From the listing below, copy every line with the word "agent".

* Data section *
........

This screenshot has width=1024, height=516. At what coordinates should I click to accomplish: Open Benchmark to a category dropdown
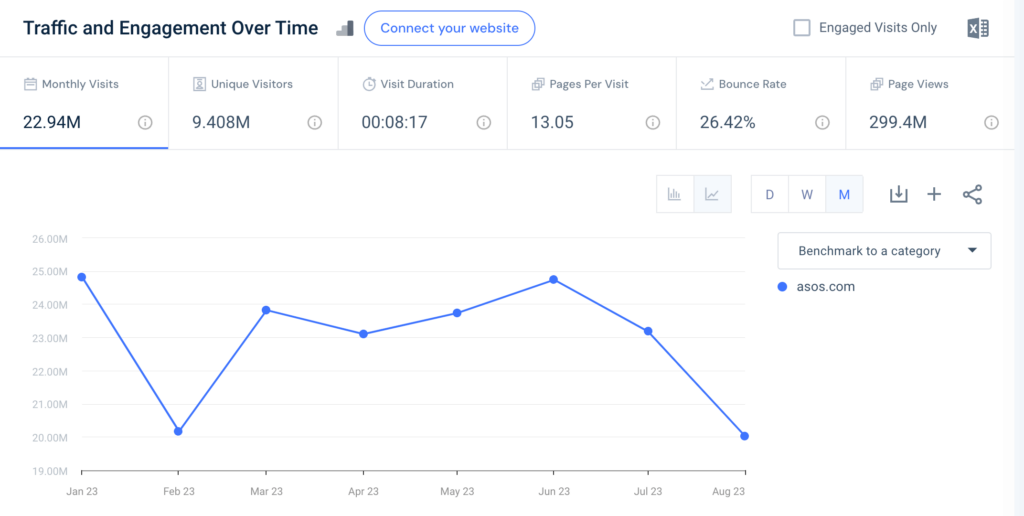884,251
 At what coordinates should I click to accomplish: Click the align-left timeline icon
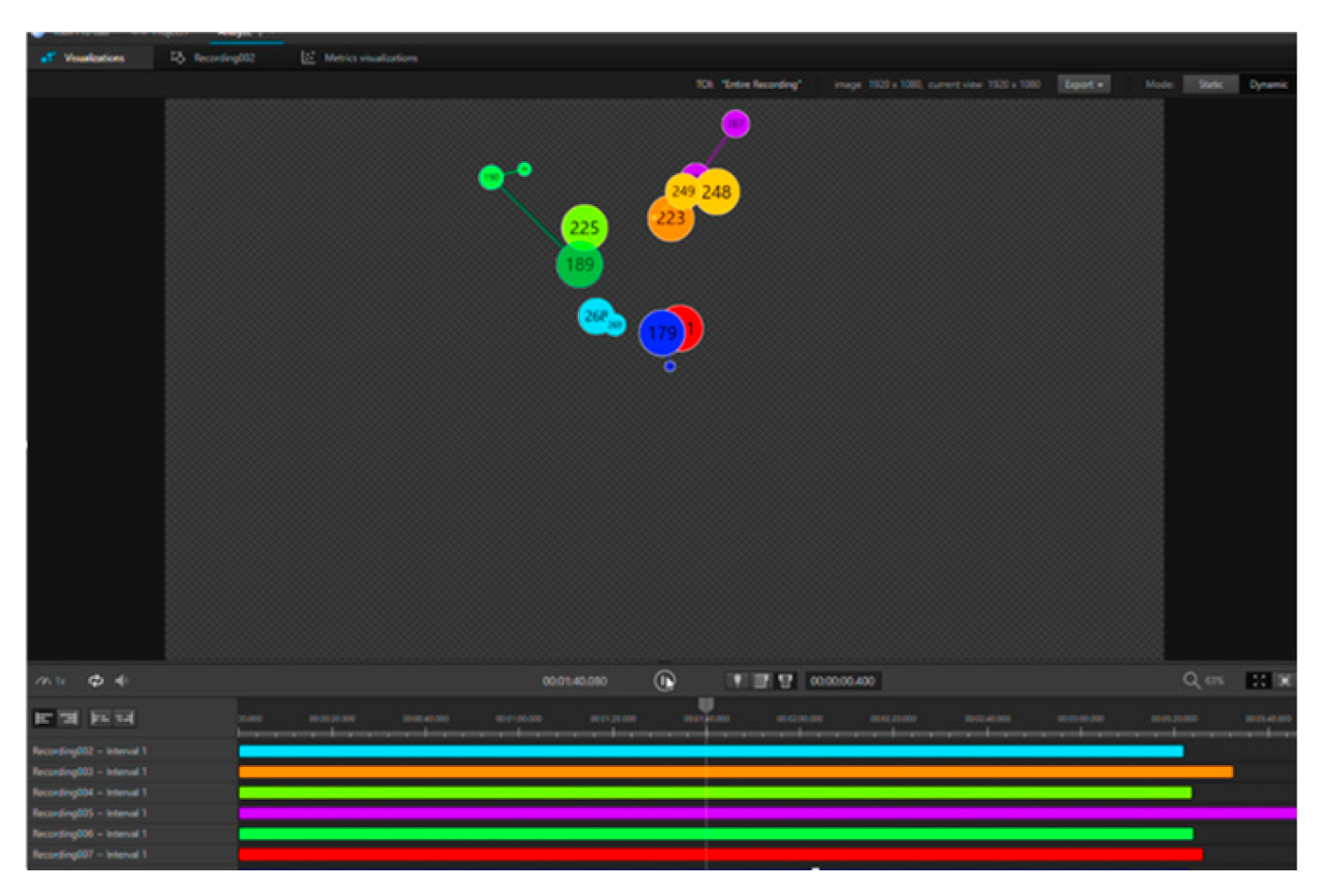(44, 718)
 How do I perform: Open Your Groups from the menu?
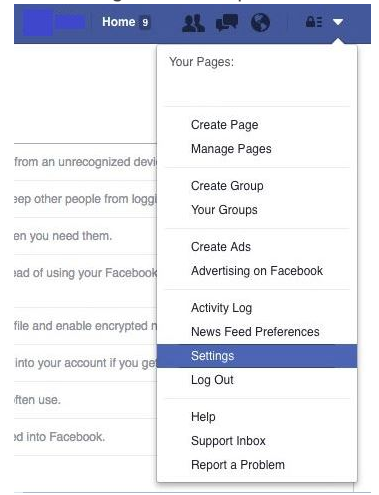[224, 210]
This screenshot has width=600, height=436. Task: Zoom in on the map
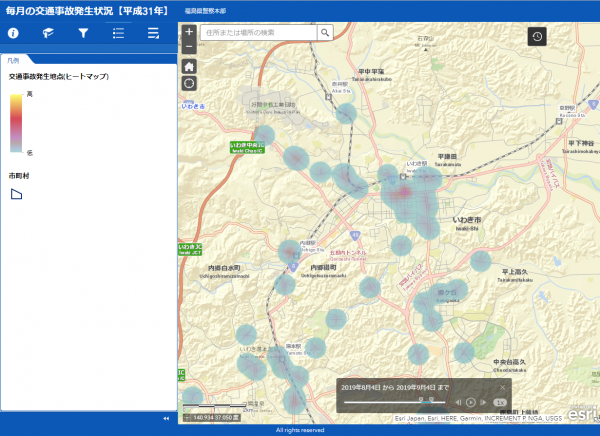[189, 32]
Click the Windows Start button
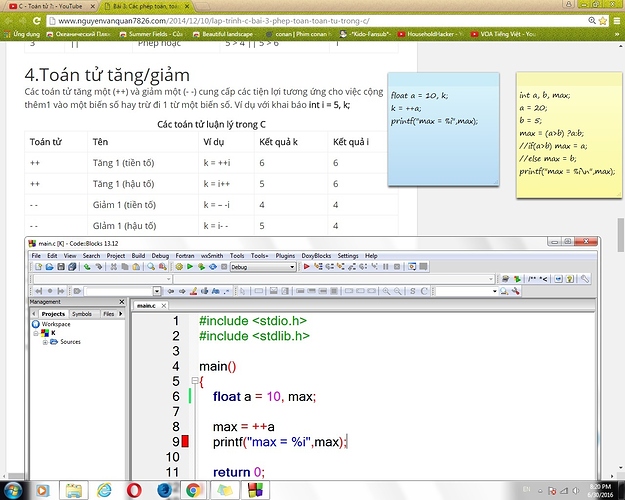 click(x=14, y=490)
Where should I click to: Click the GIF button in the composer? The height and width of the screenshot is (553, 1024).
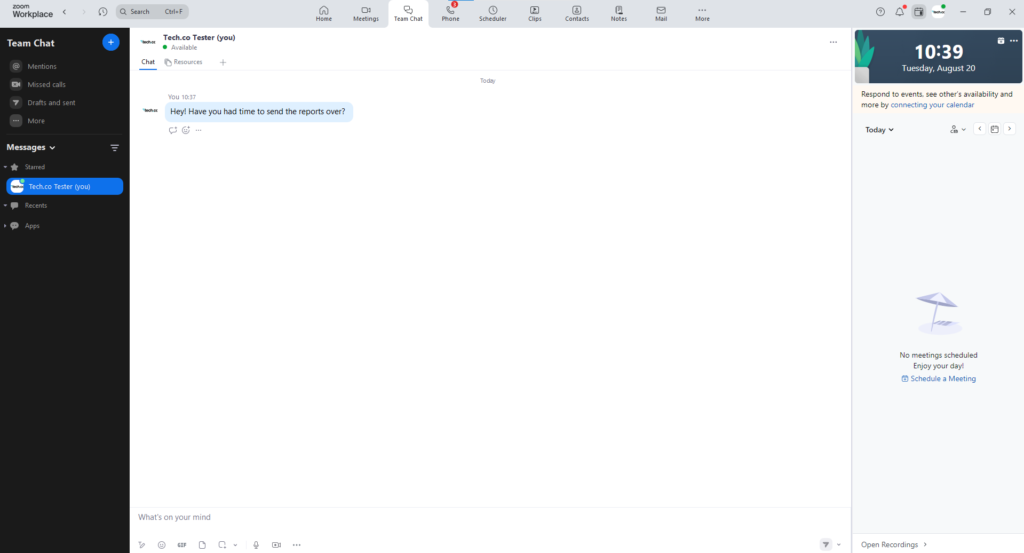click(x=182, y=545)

........

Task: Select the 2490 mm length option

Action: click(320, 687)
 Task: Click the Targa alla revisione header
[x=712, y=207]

........

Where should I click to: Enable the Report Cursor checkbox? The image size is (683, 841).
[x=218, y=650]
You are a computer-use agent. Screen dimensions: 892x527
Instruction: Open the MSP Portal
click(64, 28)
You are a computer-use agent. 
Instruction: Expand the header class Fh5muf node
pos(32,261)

........

* Solution to the problem *
You are a computer-use agent. Screen dimensions: 892x527
You are a computer-use agent. 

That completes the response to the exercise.